CAPE TOWN – Landlord Octodec, which focuses on properties in the Johannesburg and Tshwane city centres, has almost tripled its distribution for its year to end-August, buoyed by reduced finance costs and resilience in demand residential and retail space.
Distributable income rose 30 per cent to R466.1 million to end-August, Octodec reported yesterday, with the landlord upping its dividend 160 per cent to 130c per share, representing about a R346 million payout.
Invests
JSE-listed Octodec is a real estate investment trust (REIT) that invests in the residential, retail, shopping centre, office, industrial property and specialised sectors. Octodec’s portfolio comprises 246 properties located in the metropolitan areas of Tshwane and Johannesburg, is valued at R11 billion.

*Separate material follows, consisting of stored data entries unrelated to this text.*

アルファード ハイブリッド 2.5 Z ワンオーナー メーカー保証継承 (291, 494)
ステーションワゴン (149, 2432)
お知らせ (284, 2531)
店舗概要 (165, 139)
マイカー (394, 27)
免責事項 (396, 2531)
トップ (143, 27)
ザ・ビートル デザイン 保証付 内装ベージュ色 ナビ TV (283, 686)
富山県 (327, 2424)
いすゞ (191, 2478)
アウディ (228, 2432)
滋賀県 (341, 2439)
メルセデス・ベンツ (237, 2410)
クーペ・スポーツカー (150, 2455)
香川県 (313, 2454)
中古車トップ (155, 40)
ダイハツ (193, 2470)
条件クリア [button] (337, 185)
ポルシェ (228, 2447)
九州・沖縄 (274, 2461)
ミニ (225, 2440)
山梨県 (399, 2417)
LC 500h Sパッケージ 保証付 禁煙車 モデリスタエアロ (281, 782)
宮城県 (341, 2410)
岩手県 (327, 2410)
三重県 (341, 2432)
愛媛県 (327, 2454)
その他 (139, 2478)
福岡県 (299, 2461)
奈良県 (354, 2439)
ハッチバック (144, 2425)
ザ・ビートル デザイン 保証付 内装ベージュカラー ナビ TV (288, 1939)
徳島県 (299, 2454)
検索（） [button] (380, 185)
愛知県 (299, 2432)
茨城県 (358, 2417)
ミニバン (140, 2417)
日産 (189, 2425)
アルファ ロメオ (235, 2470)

Residential income accounts for just under a third of the firm’s revenue, and retail just under a quarter.
Renewals
Although there has been a continued downward resetting of rentals across most sectors, from an Octodec perspective, several renewals are being concluded at increased rentals and demand for space in both Johannesburg and Tshwane CBDs remains strong, it said yesterday.
The group had also refinanced its debt, which amid disposals fell 10 per cent to a net R4.34 billion, while the group also reported ‘pleasing’ residential income growth of 7.6 per cent, which followed a return of students to universities, as well as a pick up of activity at OR Tambo airport.
The firm has also been bulking up its value-proposition through initiatives such as furnished offerings, and free wifi.
“There is a clear demand for affordable, quality accommodation in both the Tshwane and Johannesburg CBDs,” said MD Jeffrey Wapnick in a statement.
“Due to the success of our value-enhancing initiatives, we have seen an impressive 33 per cent increase in leasing enquiries.”
“Our CBD assets are well located in convenient locations with high foot traffic,” said Wapnick.